In the stillness of a village dusk,
under the wide stretch of heaven’s canopy,
a girl stands—young, ordinary,
hands calloused from the labour of life,
heart tender, yet unprepared for what is to come.

The angel arrives,
not with trumpet blast,
not with a roar to shake the mountains,
but in the quiet flame of presence.
“Greetings, favoured one,” he says.

What favour is this?
What world will she now inhabit?
Her name, Mary, is whispered in heaven,
and with it, a calling
that will break her open and fill her to overflowing.

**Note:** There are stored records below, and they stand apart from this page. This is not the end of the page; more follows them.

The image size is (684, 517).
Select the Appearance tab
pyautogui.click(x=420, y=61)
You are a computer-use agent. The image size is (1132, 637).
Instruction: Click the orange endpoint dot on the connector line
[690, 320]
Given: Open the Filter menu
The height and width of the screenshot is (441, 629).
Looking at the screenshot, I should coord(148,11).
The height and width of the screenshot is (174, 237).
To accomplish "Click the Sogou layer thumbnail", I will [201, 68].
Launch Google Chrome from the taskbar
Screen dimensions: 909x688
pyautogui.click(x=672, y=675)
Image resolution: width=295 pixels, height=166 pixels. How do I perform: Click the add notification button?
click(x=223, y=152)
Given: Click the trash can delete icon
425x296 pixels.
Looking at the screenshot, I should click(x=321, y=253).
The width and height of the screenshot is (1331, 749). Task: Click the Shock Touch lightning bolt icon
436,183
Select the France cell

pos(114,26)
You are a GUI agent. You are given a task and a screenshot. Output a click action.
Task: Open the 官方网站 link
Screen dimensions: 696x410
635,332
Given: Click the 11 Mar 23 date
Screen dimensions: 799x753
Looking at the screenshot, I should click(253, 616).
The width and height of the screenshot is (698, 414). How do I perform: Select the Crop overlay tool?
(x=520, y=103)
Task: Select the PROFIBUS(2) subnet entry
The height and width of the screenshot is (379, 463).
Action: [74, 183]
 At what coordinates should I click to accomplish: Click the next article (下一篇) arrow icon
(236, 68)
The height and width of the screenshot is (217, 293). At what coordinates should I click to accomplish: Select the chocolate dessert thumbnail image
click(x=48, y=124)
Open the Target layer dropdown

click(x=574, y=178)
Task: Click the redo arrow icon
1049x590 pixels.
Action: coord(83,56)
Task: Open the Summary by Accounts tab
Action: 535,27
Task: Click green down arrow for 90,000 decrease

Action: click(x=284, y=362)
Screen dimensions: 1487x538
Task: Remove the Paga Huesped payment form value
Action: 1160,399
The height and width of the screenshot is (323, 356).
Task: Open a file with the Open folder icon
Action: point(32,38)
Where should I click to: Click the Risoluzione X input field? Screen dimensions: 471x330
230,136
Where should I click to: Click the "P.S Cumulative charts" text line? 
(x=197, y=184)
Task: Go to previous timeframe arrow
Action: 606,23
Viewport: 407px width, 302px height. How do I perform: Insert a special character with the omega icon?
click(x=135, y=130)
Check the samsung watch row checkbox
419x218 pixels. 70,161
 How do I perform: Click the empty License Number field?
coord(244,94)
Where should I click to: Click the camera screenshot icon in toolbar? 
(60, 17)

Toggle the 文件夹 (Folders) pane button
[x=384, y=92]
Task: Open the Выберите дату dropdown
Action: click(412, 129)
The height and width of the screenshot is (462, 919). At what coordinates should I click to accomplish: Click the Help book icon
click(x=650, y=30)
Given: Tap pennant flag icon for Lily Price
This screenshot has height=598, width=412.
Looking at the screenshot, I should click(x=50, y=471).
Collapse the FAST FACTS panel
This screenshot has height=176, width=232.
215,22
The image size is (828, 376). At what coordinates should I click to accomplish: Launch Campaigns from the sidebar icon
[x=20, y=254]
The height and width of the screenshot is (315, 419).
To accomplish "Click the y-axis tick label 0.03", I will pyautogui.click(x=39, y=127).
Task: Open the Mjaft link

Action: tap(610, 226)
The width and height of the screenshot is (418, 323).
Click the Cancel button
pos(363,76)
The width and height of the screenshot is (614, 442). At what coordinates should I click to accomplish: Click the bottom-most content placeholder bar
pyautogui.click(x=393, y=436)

“Do not be afraid,” he tells her.
And oh, how she wants to believe it.
“Do not be afraid.”
Yet her heart beats like a drum in the silence.
Her mind races. Her soul trembles.
“You will conceive and bear a son.”

“How can this be?” she asks.
Not out of doubt,
but out of wonderment.
Not out of resistance,
but with the ache of one standing on the edge
of a mystery too vast to comprehend.

The angel speaks, and the words are both comfort and fire:
“The Spirit will come upon you,
and the power of the Most High will overshadow you.”
Shadowed by the holy, held in divine light.
“What is your answer?”

“Here I am,” she says,
her voice steady now, before the wind of God.
“Let it be with me according to your word.”
And the heavens rejoice.


And yet, this favour is not without its cost.
Will Mary lie awake at night,
her hand on her stomach,
already feeling the weight of the world
pressing against her ribs?

She knows enough to tremble.
Knows enough of the stories that play out
over and over again—
of kings who destroy to keep their power,
of prophets rejected and silenced.
What would they do to this child?
How would this small one,
this holy gift,
bear the weight of justice in a world
that loves its thrones more than its people?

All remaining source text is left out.